The main purpose of this study is to make single-molecule measurement and data analysis faster and more accurate so that this platform can be widely used as a new analytical technology in the future. Therefore, this study compared the new method with the old method for predicting the mixing ratio of dGMP (deoxyguanosine monophosphate) and dTMP (deoxythymidine monophosphate), and proved that the new method is faster and more accurate.
(1) Single-molecule measurement
After preparing the measurement solution, inject 10 μL of the solution into the PDMS well of the nanogap electrode chip. The nanogap distances are set to 0.52, 0.54 and 0.56 nm, respectively, and continuously controlled/maintained by feedback. For measurement, a bias voltage of 100 mV is applied to the electrodes.
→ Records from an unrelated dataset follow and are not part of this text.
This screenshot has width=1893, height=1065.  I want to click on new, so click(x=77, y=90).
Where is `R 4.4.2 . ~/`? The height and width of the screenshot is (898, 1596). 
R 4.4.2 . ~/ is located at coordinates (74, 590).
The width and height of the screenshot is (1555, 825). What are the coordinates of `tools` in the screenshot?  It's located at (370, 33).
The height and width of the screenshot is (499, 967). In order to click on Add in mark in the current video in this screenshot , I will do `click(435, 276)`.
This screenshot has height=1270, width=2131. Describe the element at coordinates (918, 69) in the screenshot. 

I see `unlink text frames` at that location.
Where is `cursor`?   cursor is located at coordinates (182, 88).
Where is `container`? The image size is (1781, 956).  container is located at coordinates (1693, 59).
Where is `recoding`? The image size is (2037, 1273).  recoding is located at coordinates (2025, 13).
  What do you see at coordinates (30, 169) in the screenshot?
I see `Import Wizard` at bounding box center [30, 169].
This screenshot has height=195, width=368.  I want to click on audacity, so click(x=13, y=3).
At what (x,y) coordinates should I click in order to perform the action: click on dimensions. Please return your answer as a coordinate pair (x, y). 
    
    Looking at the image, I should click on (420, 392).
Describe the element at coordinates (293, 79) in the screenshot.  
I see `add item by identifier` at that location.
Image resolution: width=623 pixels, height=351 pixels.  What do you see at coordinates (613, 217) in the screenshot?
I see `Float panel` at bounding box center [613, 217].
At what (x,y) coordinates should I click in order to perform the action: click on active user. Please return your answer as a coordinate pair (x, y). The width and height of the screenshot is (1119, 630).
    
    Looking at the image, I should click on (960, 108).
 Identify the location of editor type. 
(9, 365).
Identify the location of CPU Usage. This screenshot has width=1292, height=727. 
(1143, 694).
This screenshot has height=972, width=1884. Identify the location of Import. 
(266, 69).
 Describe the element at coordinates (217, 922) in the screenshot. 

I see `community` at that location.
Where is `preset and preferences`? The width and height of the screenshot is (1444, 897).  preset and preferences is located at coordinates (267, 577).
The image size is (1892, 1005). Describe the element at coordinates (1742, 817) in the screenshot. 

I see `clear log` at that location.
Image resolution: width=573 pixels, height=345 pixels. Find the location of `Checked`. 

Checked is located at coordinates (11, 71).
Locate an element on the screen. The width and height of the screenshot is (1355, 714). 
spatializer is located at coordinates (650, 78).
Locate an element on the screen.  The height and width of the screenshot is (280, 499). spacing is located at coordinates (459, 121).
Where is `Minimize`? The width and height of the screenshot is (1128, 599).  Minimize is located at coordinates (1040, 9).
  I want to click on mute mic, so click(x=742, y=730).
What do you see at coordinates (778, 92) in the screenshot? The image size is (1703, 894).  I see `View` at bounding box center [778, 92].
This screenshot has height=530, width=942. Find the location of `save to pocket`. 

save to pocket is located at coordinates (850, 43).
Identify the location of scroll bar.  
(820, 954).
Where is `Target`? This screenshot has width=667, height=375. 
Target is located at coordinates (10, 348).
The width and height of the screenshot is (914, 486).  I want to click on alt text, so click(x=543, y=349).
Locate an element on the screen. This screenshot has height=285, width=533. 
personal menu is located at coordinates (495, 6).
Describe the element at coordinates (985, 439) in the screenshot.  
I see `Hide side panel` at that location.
The step of a single measurement is 5 minutes, with a total of 60 minutes of measurement at each distance nanogap.
(2) Classification process
[Conventional method]
1. Signal extraction from raw data
Signals with a maximum current of 20 pA or more and a dwell time of 10 ms or more are individually extracted from the single-molecule measurement data.
2. Feature extraction
Extract features from the signal files. The factors of feature include Ip (peak current), Td (dwell time), 10-dimensional normalized current shape, and average current value.
3. Random Forest-based Classification with 10-fold Cross-Validation
In this study, the Random Forest (RF) classifier was employed for data classification. To evaluate the performance of the classifier, a 10-fold cross-validation technique was utilized. The dataset was divided into subsets, with one subset used for testing and the remaining subsets for training in each iteration. The RF classifier, with a parameter value of 100 for "n_estimators," was used to construct a single-molecule machine learning classifier using the dGMP and dTMP datasets.
4. Prediction of the mixing ratio of mixed solutions
The dataset is divided into training and testing sets. The Random Forest classifier is instantiated and trained using the training set. It constructs multiple decision trees and combines their predictions for accurate classifications. The trained classifier is then used to predict the mixing ratio of the mixture samples in the testing set. These predictions are compared against the true labels to evaluate the classifier's performance. Performance metrics such as accuracy, precision, and recall are calculated to assess the classifier's effectiveness.
[New method]
In this paper, we tried to classify two molecules without training data using the mixture measurement data used in the conventional method.
1. Signal extraction from raw data
Same as Conventional method
2. Feature extraction
Same as Conventional method
3. Classification with Kernel Density Estimation (KDE)
Classification is performed using Kernel Density Estimation (KDE), which is one of the algorithms belonging to the Univariate Unimodal Classifier (UUC) family. Probability density estimation is performed on the given training data, and weights are updated to proceed with the classification. Firstly, preprocess the training data by applying upper and lower bounds, shuffling the data, and performing undersampling if needed. Then, train the UUC algorithm using the preprocessed data. Next, load the prediction data using the specified file paths and labels. Preprocess the prediction data based on the specified features and conditions, set the prediction ratios, and finally, utilize the trained model to make predictions on the data.